Analysis of your competitor’s SEO Script Python content

0


Analyzing your competitor’s content will give you valuable insight into your operations and goals. This basic Python script can provide you with n-gram data in seconds.

This Python script can be a basic version of your competitor’s content analysis. The most plan is to induce a quick summary of the appearance of the writing focus. A lean approach is to retrieve all the computer addresses in the sitemap, dismantle the URL slugs, and run an n-Gram scan on them. If you want to learn more about n-gram analysis, even take a look at our free N-Gram tool. you will apply it not only for computer address, but also for keywords, titles etc.

As a result, you will get a list of the n-grams used in the URL slugs as well as the number of pages that used that n-gram. This scan will only take a few seconds, even on massive sitemaps, and can be completed with less than fifty lines of code.

Additional approaches

If you want to induce more in-depth information, I suggest you continue with these approaches:

  • Retrieve the content of each universal resource locator in the sitemap
  • Create n-grams found in titles
  • Create n-grams found in content
  • Extract keywords with Textrank or Rake
  • Extract familiar entities for your SEO business

But let’s start easy and take a first consideration of the trough with this script. Supported your comments, I could add a lot of refined approaches. Before running the script, you just need to be required to enter the URL of the sitemap you want to crawl. Once the script is executed, you will notice your leads at sitemap_ngrams.csv. Open it in Excel or Google Sheets and have fun analyzing the data.

Here is the Python code:

# Pemavor.com sitemap content analyzer

# Author: Stefan Neefischer

import ad tools like adv

import pandas as pd

def sitemap_ngram_analyzer (site):

sitemap = adv.sitemap_to_df (site)

sitemap = sitemap.dropna (subset =[“loc”]) .reset_index (drop = True)

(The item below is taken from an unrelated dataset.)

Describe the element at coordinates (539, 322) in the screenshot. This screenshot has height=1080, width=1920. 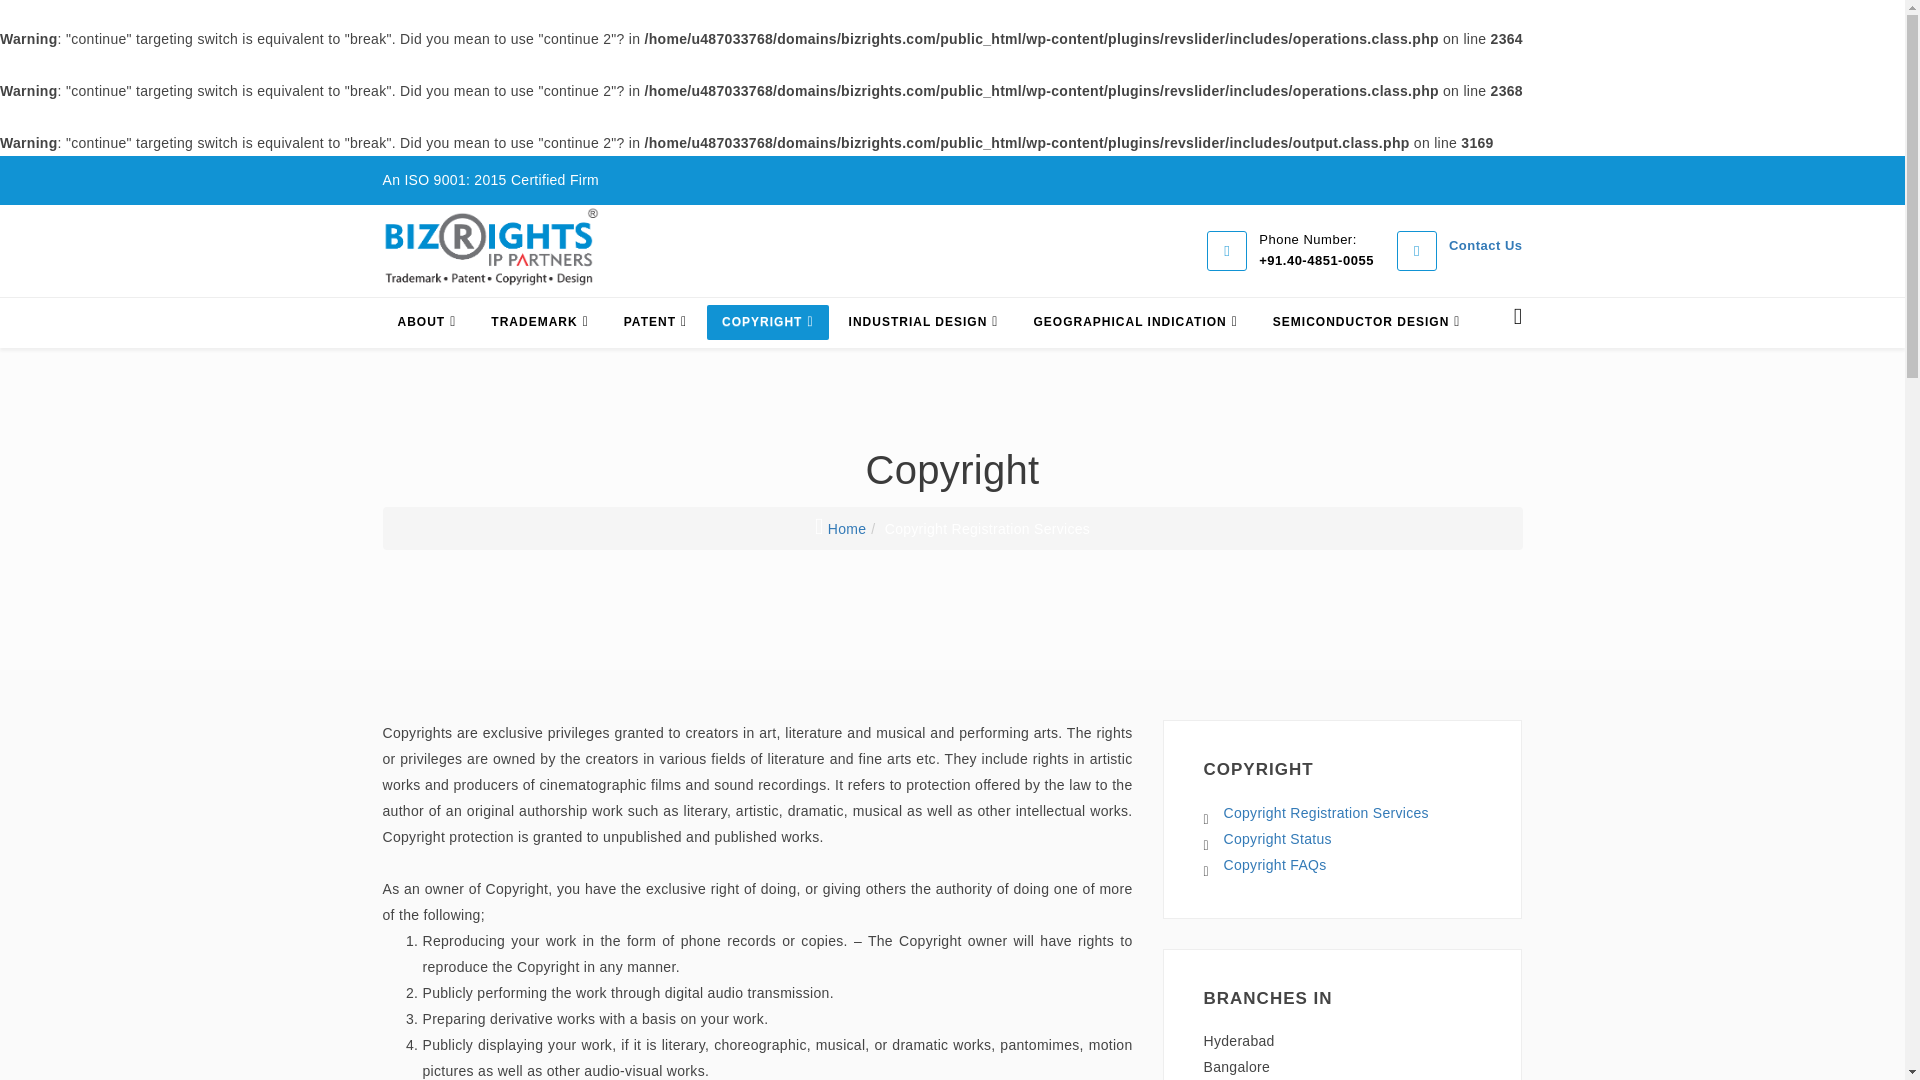
I see `TRADEMARK` at that location.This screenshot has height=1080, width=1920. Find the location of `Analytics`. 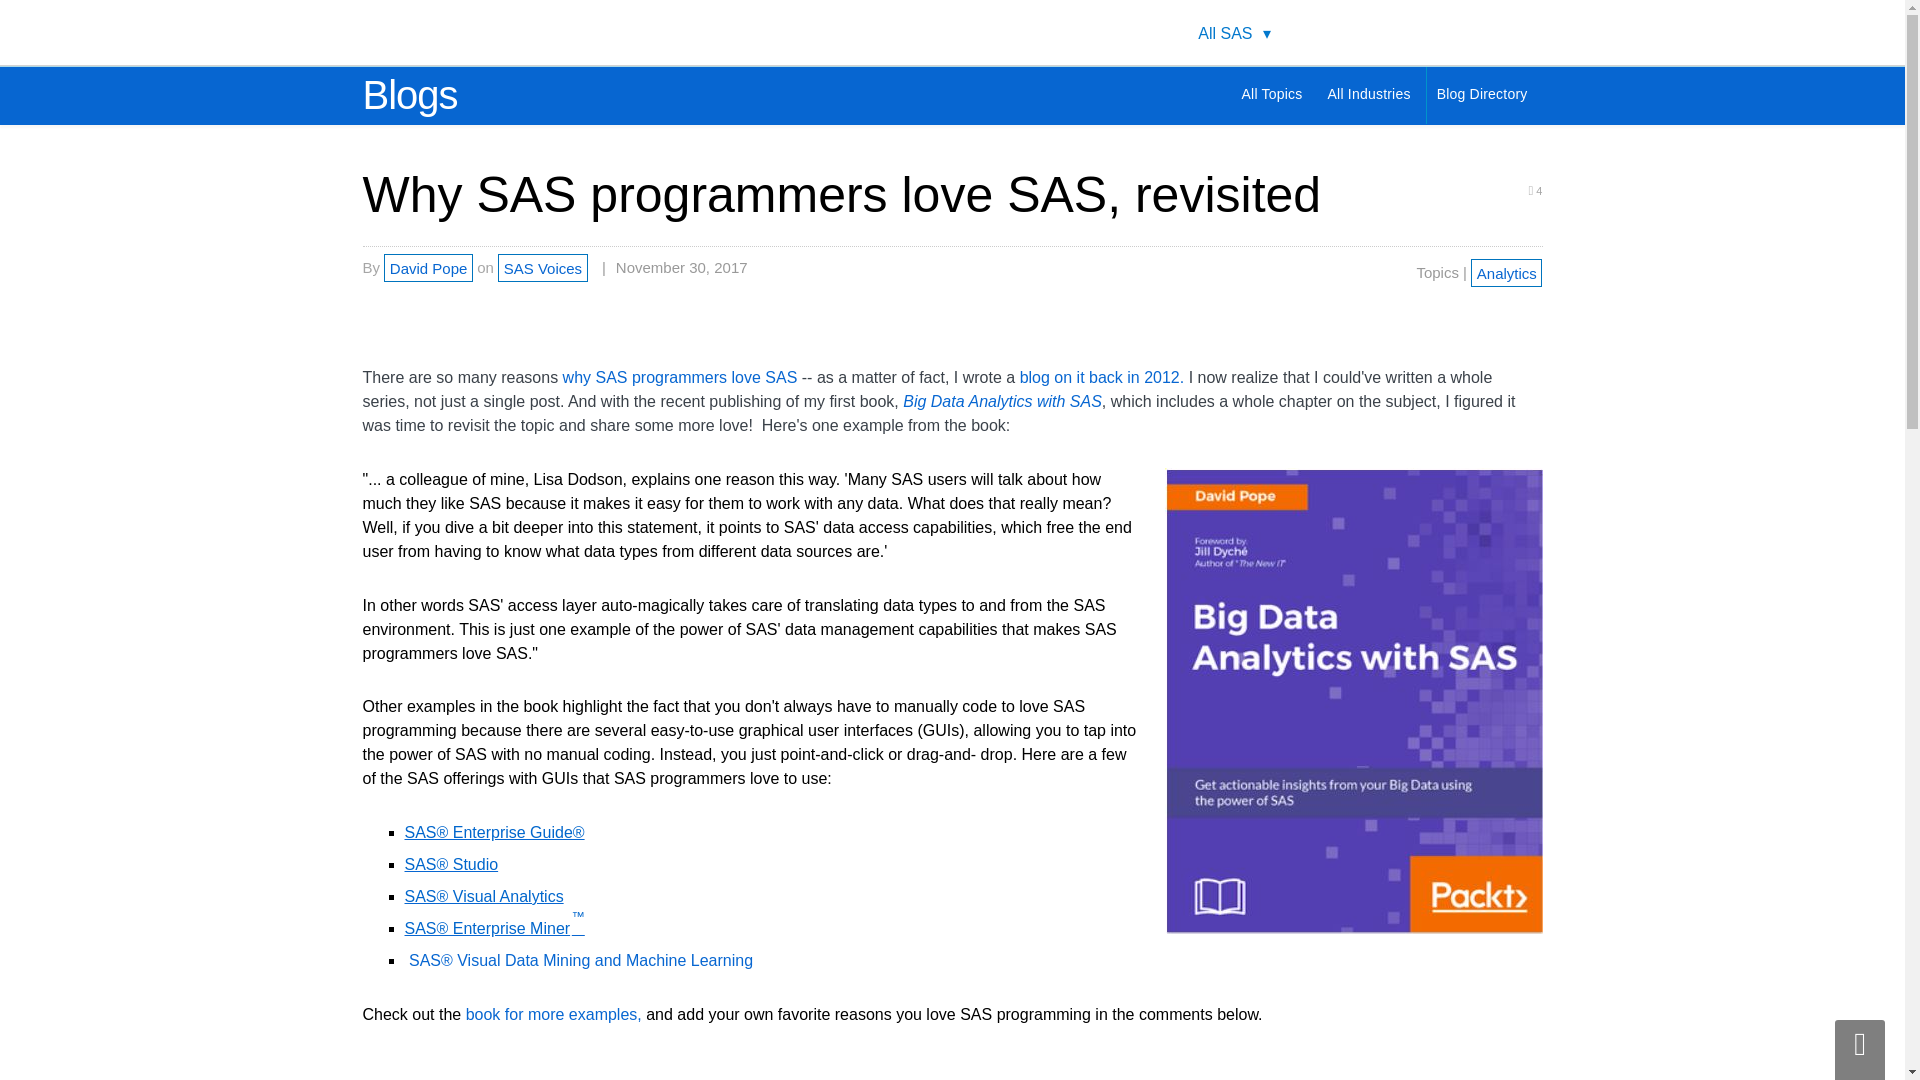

# Some sitemaps keep URLs with “https://www.bignewsnetwork.com/” at the end, others without “https://www.bignewsnetwork.com/”

# If there is “https://www.bignewsnetwork.com/” at the end, we take the penultimate column as slugs

# Otherwise the last column is the slug column

slugs = site map[‘loc’].dropna ()[sitemap[‘loc’].dropna (). str.endswith (“https://www.bignewsnetwork.com/”)].str.split (“https://www.bignewsnetwork.com/”) .str[-2].str.replace (‘-‘, ”)

slugs2 = sitemap[‘loc’].dropna ()[~sitemap[‘loc’].dropna (). str.endswith (“https://www.bignewsnetwork.com/”)].str.split (“https://www.bignewsnetwork.com/”) .str[-1].str.replace (‘-‘, ”)

# Merge two series

slugs = list (slugs) + list (slugs2)

# adv.word_frequency automatically remove stop words

word_counts_onegram = adv.word_frequency (slugs)

word_counts_twogram = adv.word_frequency (slugs, phrase_len = 2)

csv_output = pd.concat ([word_counts_onegram, word_counts_twogram], ignore_index = True)

.rename ({‘abs_freq’: ‘Count’, ‘word’: ‘Ngram’}, axis = 1)

.sort_values ​​(‘Count’, ascending = False)

#Save input csv with scores

output_csv.to_csv (‘sitemap_ngrams.csv’, index = False)

print (“saved csv file”)

# Provide the site map to analyze

site = “https://searchengineland.com/sitemap_index.xml”

sitemap_ngram_analyzer (site)

# the results will be saved in the sitemap_ngrams.csv file



Source link

Leave A Reply

Your email address will not be published.